The region shared between shuffle and storage is a fraction of the total heap space, configurable through `spark.memory.fraction` (default 0.75). The position of the boundary within this space is further determined by `spark.memory.storageFraction` (default 0.5).
This means the size of the storage region is 0.75 * 0.5 = 0.375 of the heap space by default. So, if heap size is 512 MB, the storage memory size will be 192 MB. But this is the minimum memory which can be used for storage purpose, as more memory can be borrowed from shuffle as per availability.
Storage can borrow as much shuffle/execution memory as is free until shuffle reclaims its space. When this happens, cached blocks will be evicted from memory until sufficient borrowed memory is released to satisfy the shuffle memory request.
Similarly, shuffle can borrow as much storage memory as is free. However, shuffle memory is never evicted by storage due to the complexities involved in implementing this. The implication is that attempts to cache blocks may fail if shuffle has already eaten up most of the storage space, in which case the new blocks will be evicted immediately according to their respective storage levels.
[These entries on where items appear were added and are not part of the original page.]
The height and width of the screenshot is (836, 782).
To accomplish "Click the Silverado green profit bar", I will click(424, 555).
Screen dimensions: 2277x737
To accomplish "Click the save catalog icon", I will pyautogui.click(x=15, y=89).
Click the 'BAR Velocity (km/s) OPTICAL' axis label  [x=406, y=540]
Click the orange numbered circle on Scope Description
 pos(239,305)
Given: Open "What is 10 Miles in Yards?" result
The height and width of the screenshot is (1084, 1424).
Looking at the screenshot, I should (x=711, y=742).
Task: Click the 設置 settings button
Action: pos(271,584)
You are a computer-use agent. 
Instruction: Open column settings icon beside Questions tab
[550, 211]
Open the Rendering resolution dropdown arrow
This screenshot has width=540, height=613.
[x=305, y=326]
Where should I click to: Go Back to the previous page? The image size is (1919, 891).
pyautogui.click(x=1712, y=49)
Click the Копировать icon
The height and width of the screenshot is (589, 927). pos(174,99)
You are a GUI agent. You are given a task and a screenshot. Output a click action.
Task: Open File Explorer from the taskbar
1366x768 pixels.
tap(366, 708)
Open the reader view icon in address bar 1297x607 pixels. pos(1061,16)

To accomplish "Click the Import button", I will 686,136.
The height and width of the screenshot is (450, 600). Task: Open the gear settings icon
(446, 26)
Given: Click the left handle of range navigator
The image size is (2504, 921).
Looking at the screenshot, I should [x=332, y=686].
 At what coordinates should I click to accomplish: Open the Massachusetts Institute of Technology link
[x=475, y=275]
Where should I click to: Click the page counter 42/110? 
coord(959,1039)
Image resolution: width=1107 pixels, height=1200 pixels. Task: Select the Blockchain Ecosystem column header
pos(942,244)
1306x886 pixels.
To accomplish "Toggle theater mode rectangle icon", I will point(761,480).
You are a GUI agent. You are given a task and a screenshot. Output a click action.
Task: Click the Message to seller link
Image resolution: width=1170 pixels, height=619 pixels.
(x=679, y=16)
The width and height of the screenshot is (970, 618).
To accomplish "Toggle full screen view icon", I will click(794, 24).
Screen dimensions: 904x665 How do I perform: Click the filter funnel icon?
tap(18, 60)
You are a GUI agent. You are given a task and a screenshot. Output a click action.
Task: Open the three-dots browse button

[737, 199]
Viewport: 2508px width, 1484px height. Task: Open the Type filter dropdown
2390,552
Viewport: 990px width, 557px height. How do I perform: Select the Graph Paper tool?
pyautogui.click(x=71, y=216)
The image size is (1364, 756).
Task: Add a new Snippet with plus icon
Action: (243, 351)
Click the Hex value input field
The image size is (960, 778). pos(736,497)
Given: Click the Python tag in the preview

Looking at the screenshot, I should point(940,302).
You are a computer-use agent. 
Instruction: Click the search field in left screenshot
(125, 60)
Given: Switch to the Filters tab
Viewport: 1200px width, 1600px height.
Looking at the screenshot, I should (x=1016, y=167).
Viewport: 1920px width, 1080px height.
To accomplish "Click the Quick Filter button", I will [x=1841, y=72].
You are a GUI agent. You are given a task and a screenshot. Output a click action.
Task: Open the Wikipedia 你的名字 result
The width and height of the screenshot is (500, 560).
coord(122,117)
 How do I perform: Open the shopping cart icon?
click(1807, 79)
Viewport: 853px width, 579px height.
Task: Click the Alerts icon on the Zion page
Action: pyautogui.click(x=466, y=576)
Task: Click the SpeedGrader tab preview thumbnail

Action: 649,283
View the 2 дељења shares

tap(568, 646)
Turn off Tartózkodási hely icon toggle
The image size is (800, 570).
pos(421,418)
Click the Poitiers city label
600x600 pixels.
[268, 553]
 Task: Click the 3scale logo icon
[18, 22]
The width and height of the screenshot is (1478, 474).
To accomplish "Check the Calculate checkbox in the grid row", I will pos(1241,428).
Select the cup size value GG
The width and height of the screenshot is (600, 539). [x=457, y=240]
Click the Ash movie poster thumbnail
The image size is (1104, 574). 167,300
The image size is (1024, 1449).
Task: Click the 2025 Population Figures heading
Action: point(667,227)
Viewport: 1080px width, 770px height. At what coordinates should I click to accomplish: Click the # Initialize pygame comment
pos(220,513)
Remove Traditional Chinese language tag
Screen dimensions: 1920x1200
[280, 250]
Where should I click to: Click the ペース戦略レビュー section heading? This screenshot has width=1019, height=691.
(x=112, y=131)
Unified Memory Manager further helps in reducing JVM heap space issues as heap space is not statically divided. As boundary is fluid, execution and storage can utilize each other’s idle space and other can reclaim it when needed. This results in optimum utilization of JVM heap space.

3 comments:

  1. Each Spark executor’s Java process launches a JVM of spark.executor.memory MB. But Yarn container for spark executor occupies higher memory than spark.executor.memory MB by min(384 MB, 0.10* spark.executor.memory).

    it must be max(384 MB, 0.10* spark.executor.memory).